¡Hola, amigos!:
Los recuerdos de mi niñez y adolescencia veraniegas me retrotraen al pueblecito leonés de mi madre, Castro del Condado, un lugar con claras reminiscencias de la época de la dominación romana, donde, aún, prevalecen algunas costumbres ancestrales y expresiones y localismos que no se encuentran en ninguna otra parte de España. Al contemplar la imagen, una profunda melancolía me invade y las lágrimas se me saltan de los ojos. Fueron veranos plenamente felices, llenos de correrías por las heras, prados y bosques de pinos y robles.

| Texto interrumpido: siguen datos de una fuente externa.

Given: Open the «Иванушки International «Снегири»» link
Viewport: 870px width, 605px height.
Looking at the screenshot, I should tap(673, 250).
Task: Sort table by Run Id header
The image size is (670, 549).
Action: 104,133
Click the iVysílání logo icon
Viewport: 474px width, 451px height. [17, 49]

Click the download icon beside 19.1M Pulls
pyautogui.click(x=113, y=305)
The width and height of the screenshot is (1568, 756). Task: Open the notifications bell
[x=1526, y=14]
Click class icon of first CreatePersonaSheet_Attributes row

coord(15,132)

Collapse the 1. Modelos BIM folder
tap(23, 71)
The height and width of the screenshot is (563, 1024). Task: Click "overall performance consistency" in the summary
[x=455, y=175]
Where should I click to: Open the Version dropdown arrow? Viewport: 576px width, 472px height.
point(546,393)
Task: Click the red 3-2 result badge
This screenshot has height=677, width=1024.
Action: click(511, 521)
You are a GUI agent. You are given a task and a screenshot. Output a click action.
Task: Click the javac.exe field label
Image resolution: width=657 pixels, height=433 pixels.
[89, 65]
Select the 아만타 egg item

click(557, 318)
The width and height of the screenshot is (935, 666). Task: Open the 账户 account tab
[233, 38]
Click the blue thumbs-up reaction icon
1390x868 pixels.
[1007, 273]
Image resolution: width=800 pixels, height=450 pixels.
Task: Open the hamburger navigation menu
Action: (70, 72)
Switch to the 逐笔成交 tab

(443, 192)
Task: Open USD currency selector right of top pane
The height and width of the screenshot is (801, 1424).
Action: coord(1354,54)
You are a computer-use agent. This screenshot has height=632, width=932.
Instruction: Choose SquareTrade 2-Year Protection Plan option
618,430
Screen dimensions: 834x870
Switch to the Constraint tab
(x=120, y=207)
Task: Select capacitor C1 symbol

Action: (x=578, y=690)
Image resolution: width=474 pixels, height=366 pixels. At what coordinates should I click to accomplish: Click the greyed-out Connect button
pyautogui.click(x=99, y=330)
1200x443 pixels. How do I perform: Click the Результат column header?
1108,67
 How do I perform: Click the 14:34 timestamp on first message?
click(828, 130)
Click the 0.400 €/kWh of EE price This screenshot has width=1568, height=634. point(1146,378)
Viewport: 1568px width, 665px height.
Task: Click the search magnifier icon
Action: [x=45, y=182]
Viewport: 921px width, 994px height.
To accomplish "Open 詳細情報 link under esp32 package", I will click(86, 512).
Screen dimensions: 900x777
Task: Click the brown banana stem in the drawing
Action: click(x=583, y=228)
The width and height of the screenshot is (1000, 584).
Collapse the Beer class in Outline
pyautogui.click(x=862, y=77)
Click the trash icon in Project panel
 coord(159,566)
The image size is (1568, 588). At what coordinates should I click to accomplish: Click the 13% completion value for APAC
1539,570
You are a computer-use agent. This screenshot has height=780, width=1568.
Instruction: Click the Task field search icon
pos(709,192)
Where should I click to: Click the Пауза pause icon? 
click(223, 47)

Los días eran interminables y llenos de actividades. Las vacas eran las protagonistas absolutas con su andar pausado y esa tranquilidad, la mejor medicina anti-estrés. Como la mejor medicina para seguir sabiendo quiénes somos es recordar, de vez en cuando, lo que fuimos. Sólo así conservaremos nuestra más pura esencia para poder seguir encarando la lucha de la vida diaria.
Os deseo un verano lleno de agradables recuerdos.
Iñaki


4 comentarios:
Gracias Iñaki por compartir esos veraneos de tu adolescencia. Es un bonito recuerdo que estoy segura revives cada vez que vuelves a Catro del Condado. Feliz verano.
¡Qué bonito comentario, Iñaki! Yo, que soy chica de pueblo.tengo unas vivencias parecidas que siempre me hacen sonreir, aunque mis montañas no se ven tan cerca ni tan espectacularmente nevadas.
Feliz verano para ti también.
Precioso paisaje y precioso comentario, Iñaki. Me encantan esas montañas del fondo.
Es bonito volver a recuperar tiempos pasados, recuerdos felices.